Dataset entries
Content starts

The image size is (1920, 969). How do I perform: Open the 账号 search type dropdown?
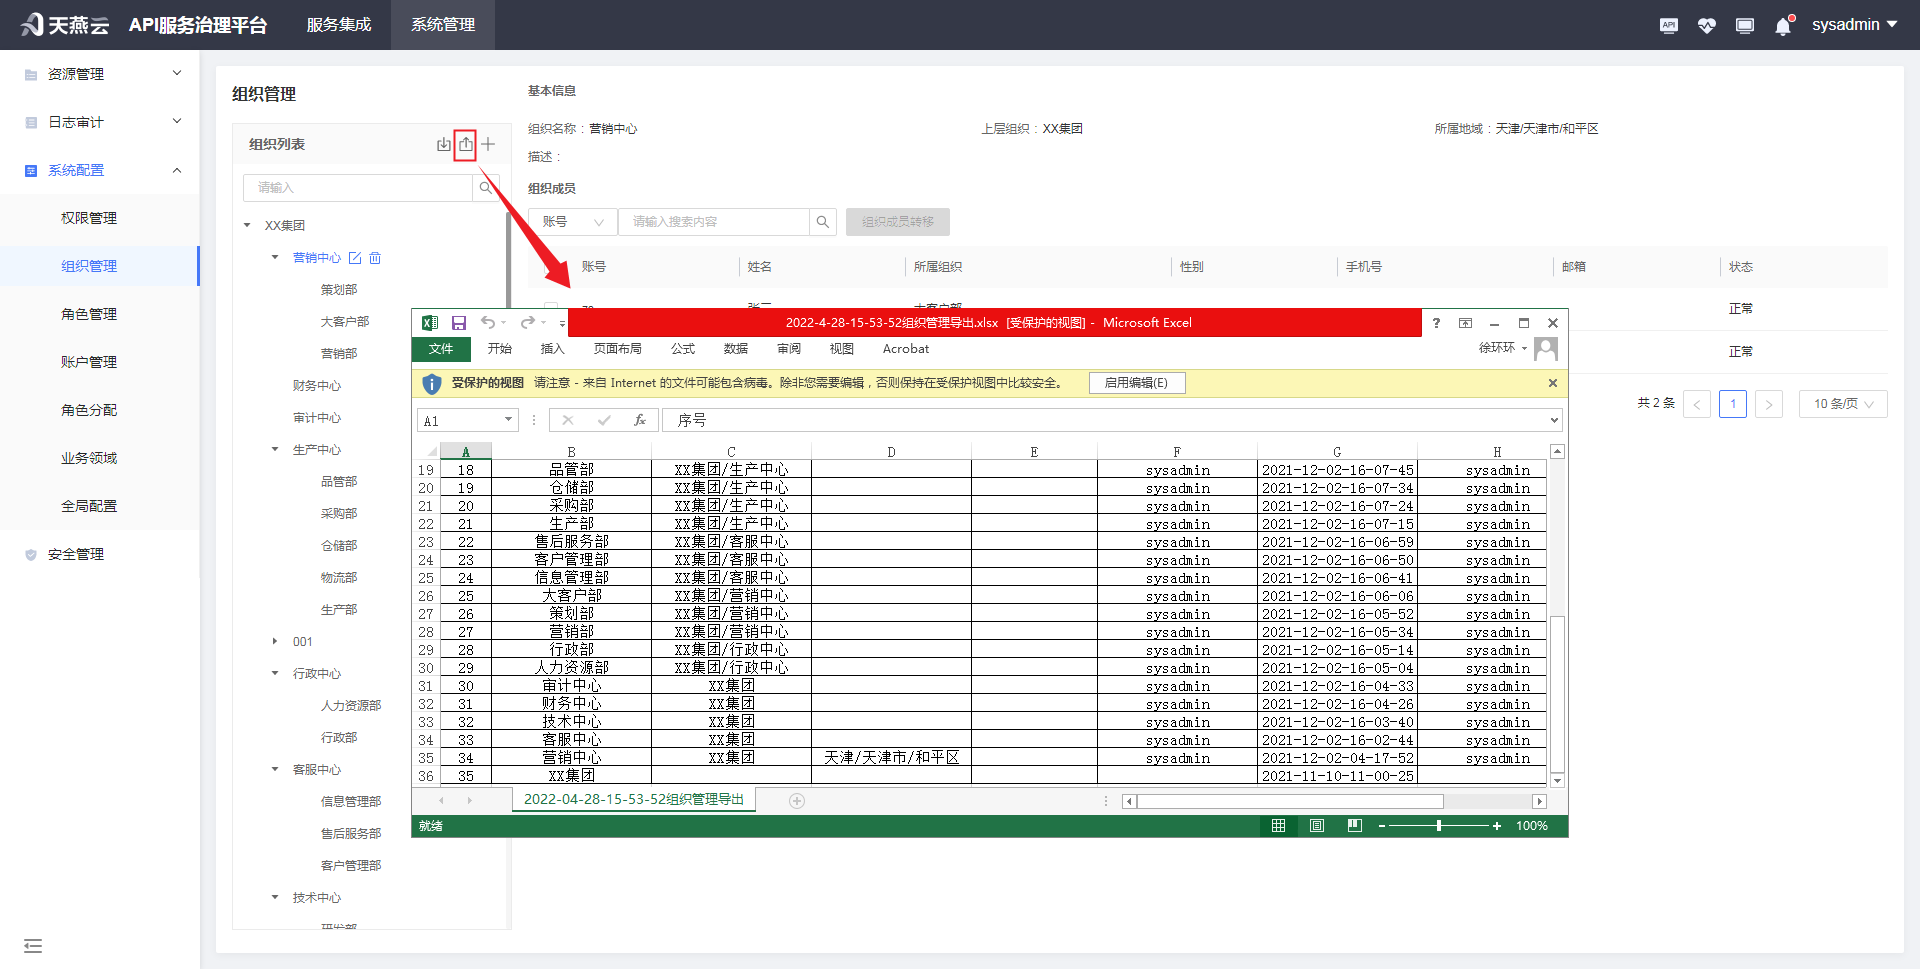(x=573, y=222)
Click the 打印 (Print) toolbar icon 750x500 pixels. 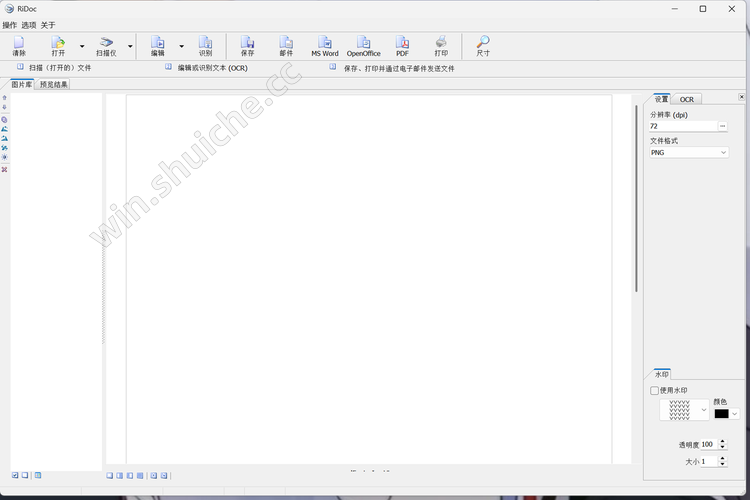coord(441,45)
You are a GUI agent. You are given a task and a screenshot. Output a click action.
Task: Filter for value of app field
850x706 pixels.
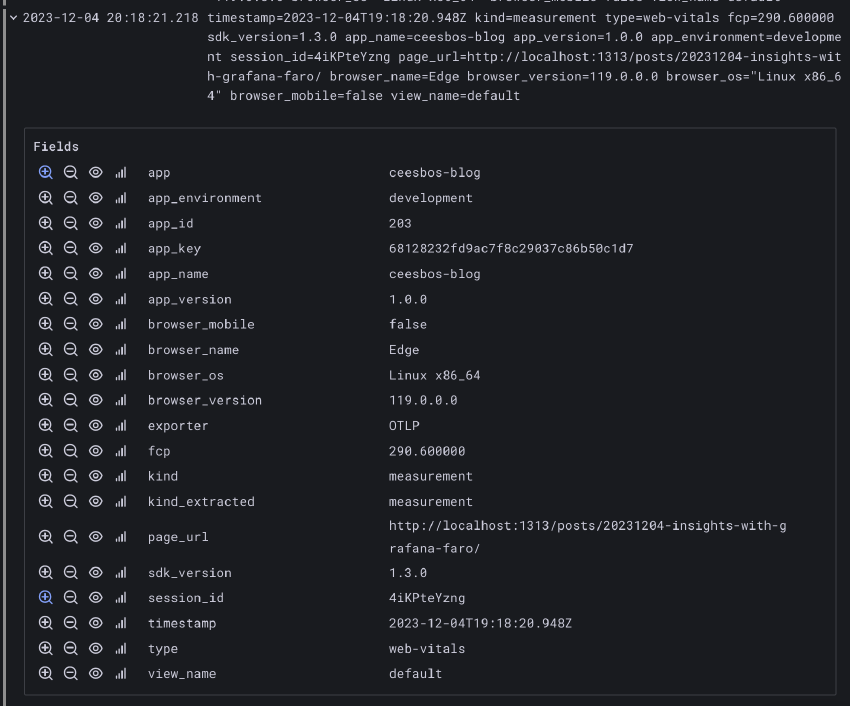(x=45, y=172)
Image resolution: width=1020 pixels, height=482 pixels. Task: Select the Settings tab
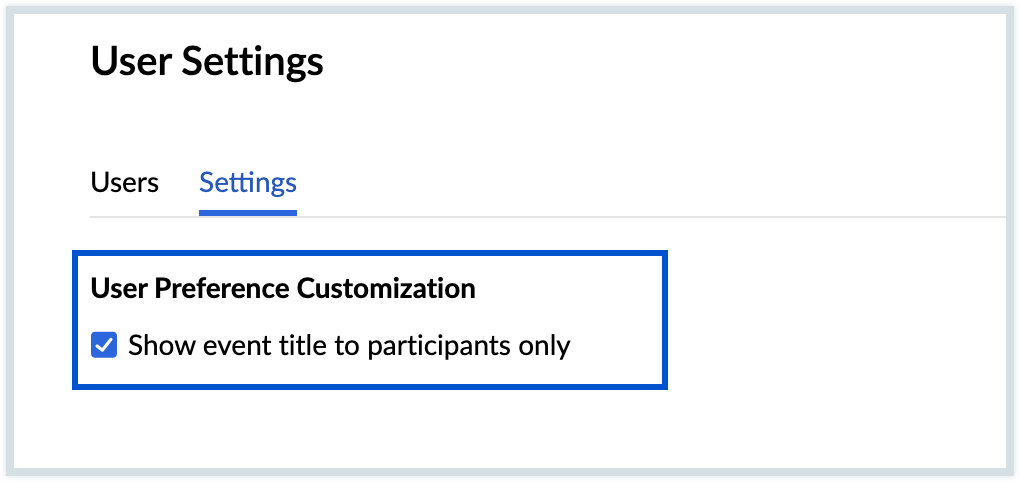248,183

Content ends

WHAT THE EXERCISE ASKS:
The lines wanted run from the one with "Image resolution: width=1020" through the final line of the data; repeat them word for word and skip every picture.

ANSWER SECTION:
Image resolution: width=1020 pixels, height=482 pixels. Task: Select the Settings tab
248,183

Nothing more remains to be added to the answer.